§ **Material shown**
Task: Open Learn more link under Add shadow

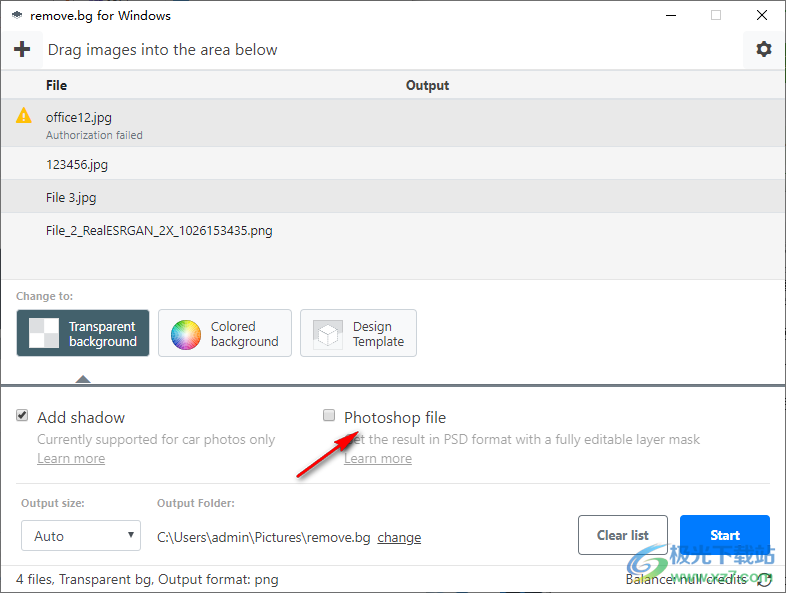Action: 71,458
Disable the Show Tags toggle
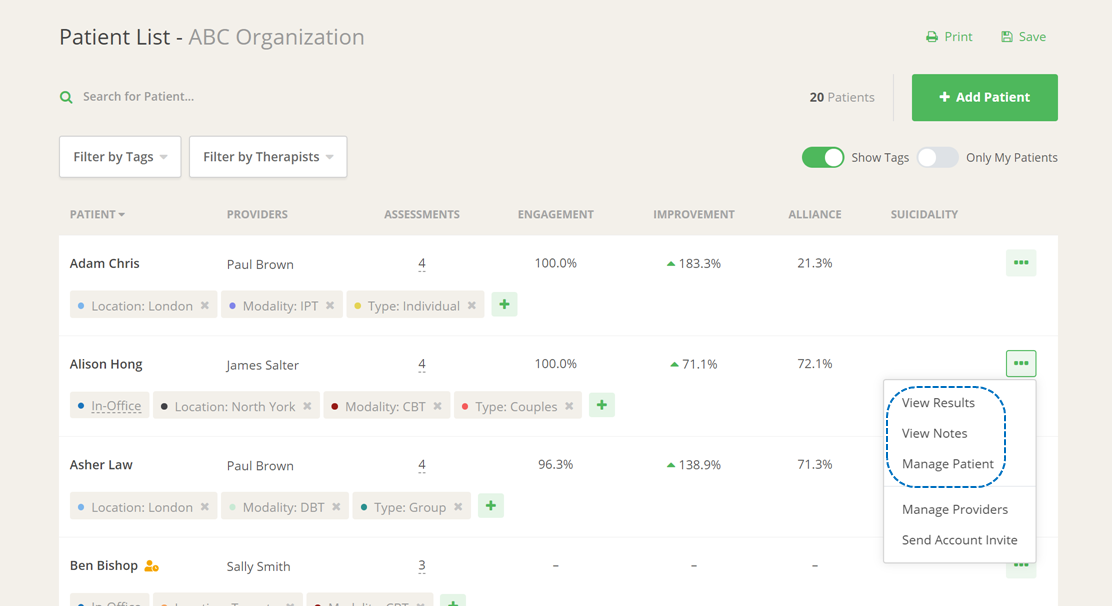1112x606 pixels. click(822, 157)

...

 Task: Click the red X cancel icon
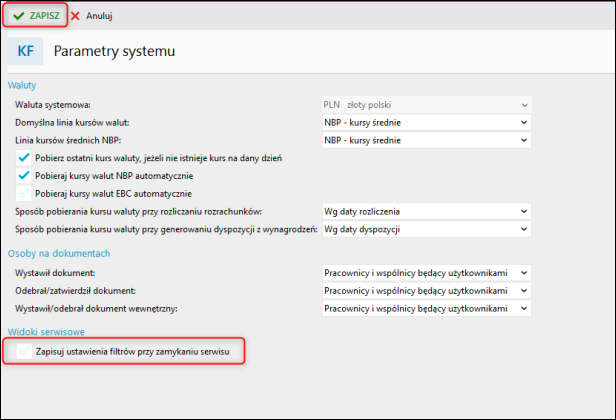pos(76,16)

§ **Written problem**
Copy the data word for word, beginning at the line that contains "Task: Open Learn more link under Add shadow" and ending with the line that contains "1112x606 pixels. click(822, 157)", both included. Omit the pictures.

§ **Solution to this problem**
Task: Open Learn more link under Add shadow

Action: 71,458
Disable the Show Tags toggle
1112x606 pixels. click(822, 157)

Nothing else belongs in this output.